IMvoke010 is a global, double-blind, placebo-controlled, randomized Phase III trial enrolling pts who have completed definitive local/regional therapy for Stage III human papillomavirus (HPV)-positive oropharyngeal carcinoma or Stage IVA or IVB HPV-negative SCCHN involving the oral cavity, oropharynx, larynx or hypopharynx and are at high risk for disease recurrence or progression. Approximately 400 pts will be randomized 1:1 to receive placebo or atezo 1200 mg Q3W for up to a year (≤16 cycles) or until unacceptable toxicity, disease recurrence or progression. Pts with nasopharyngeal carcinoma, metastatic disease, or progressive disease during or at completion of definitive local therapy will be excluded. Stratification factors include HPV status, response to definitive local therapy and whether primary surgery was performed as part of definitive therapy.
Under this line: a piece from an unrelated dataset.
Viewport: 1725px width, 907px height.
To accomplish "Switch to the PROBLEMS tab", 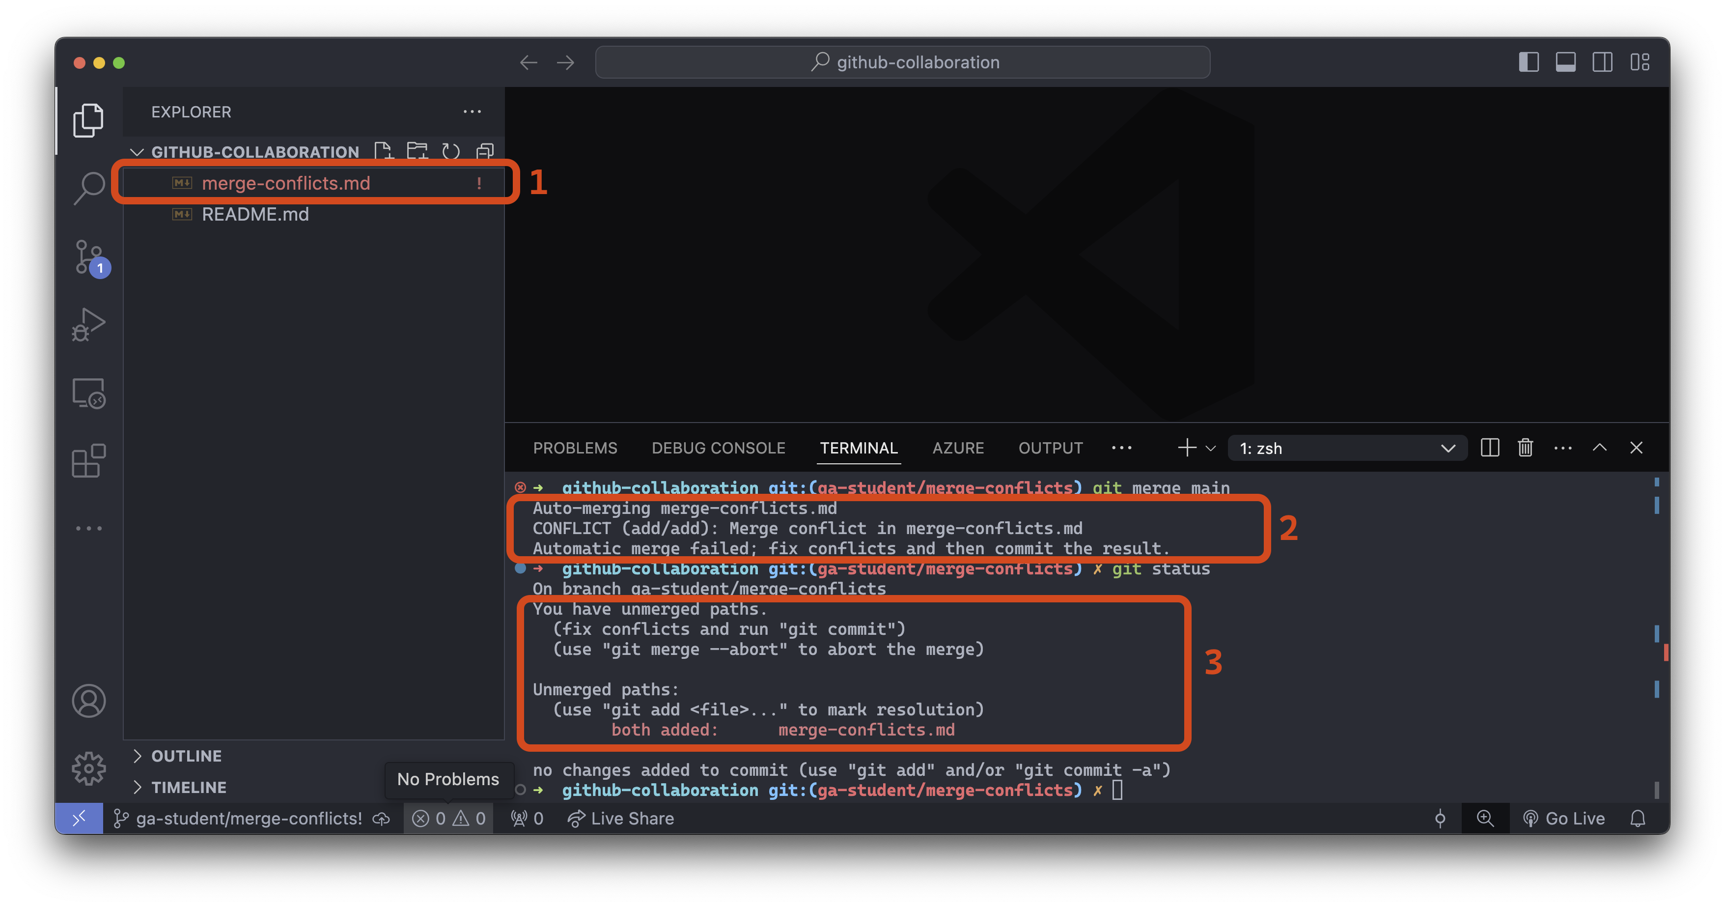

Primary endpoints are independent review facility-assessed event-free survival (EFS) and overall survival. Key secondary endpoints include investigator-assessed EFS, safety, and patient reported outcomes. Exploratory biomarkers will also be assessed.

Clinical trial identification

NCT03452137.

Legal entity responsible for the study

F. Hoffmann-La Roche, Ltd.

Funding

F. Hoffmann-La Roche, Ltd.

Editorial Acknowledgement

Medical writing assistance for this presentation was provided by Steffen Biechele, PhD, of Health Interactions and funded by F. Hoffmann-La Roche, Ltd.

Disclosure

R. Haddad: Consultant: BMS, Merck, Genentech, Pfizer, Loxo, AstraZeneca; Research support: Genentech, Pfizer, Merck, BMS, AstraZeneca. D.J. Wong: Consultant: Bristol-Myers Squibb, Genentech; Research funding: Bristol-Myers Squibb, Genentech, Merck, Kura, Armo Biosciences, AstraZeneca. J. Fayette: Honoraria: BMS, AstraZeneca, MSD, Innate Pharma, Merck. A. Sandler: Personal fees (during the conduct of the study): Genentech/Roche; Personal fees and other (outside the submitted work): Genentech/Roche, C. Matheny: Personal fees (during the conduct of the study): Genentech/Roche; Personal fees and non-financial support (outside the submitted work): Genentech/Roche, other from Roche; Patent Stanford pending. F. Kabbinavar: Employment and stocks: Genentech. D. Raben: Consultant: Genentech, Merck, AstraZeneca; Advisory board: Genentech, Merck, Nanobiotix. All other authors have declared no conflicts of interest.